You can become that great leader that you always wanted to be. You are born with all the natural abilities and talents that you can bring to your team. Have you asked yourself some heart-to-heart questions?

What is preventing you from getting your next job? Is it because you are not given the opportunity? You have been going to interviews and you always end up with the email that they went with another, more qualified candidate. I have been there, and been through a self-evaluation of my mental state, and all the skills I possessed, and I realized one thing. The only person that is responsible for your development is YOU.

We usually tend to accuse our manager or leader for not giving us the chance for that promotion and we stay in the background feeling hurt, angered, and full of resentment. But have you truly asked yourself why? What is preventing you from getting your dream job? Ask yourself, what steps have I taken to get close to my mission?

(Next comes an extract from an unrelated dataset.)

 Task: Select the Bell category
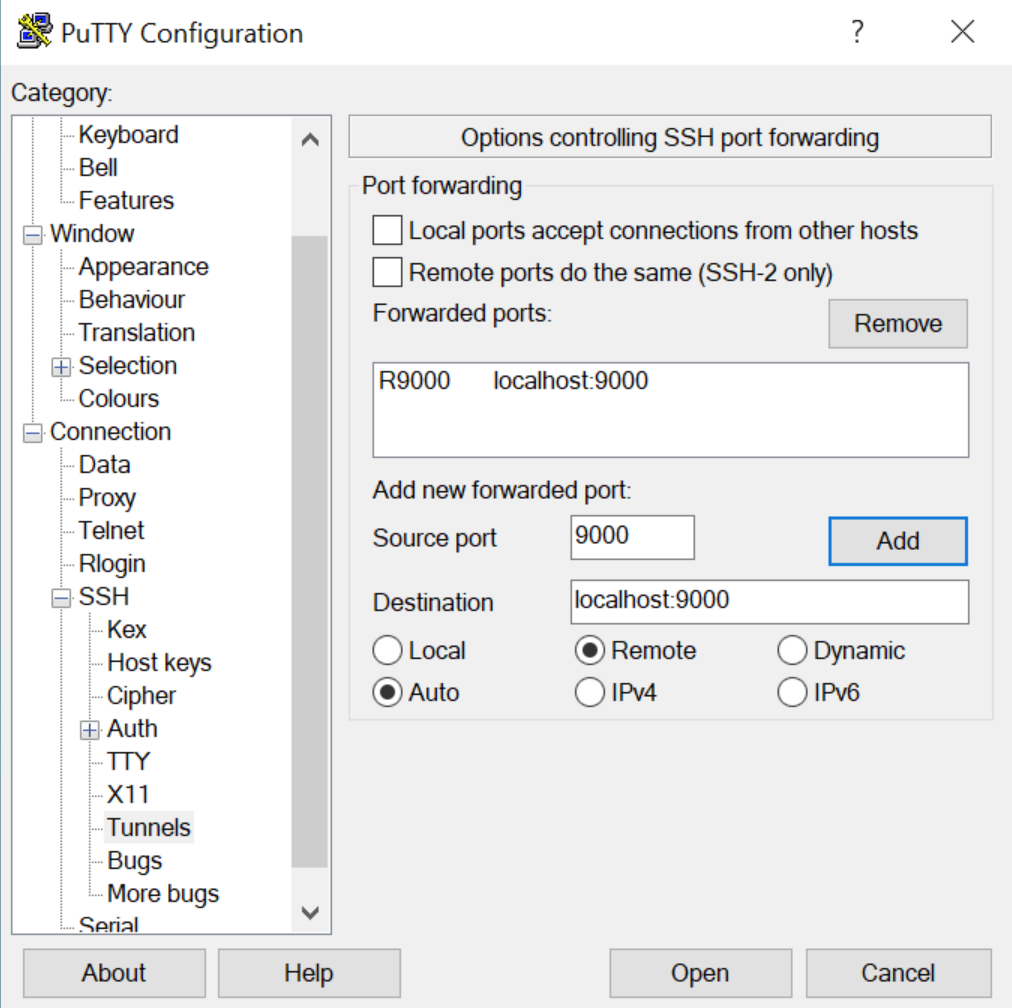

For example, have you asked for help from professionals that care about you, your coworkers or your leaders for their perspective and which skills they think you might need to strengthen? In addition, ask other people what they think about you as the next leader. Ask your family, close friends, or your peers that are doing very well, or other senior leaders you came across and worked on a project with for their feedback.

This is how I did it: I asked for feedback in every interaction or meeting I spoke at, even from people I did not even know. Before I was promoted to my consultant job, I went out of my comfort zone, I used to be so nervous, and it was necessary to push through that edge in order to become who I am today.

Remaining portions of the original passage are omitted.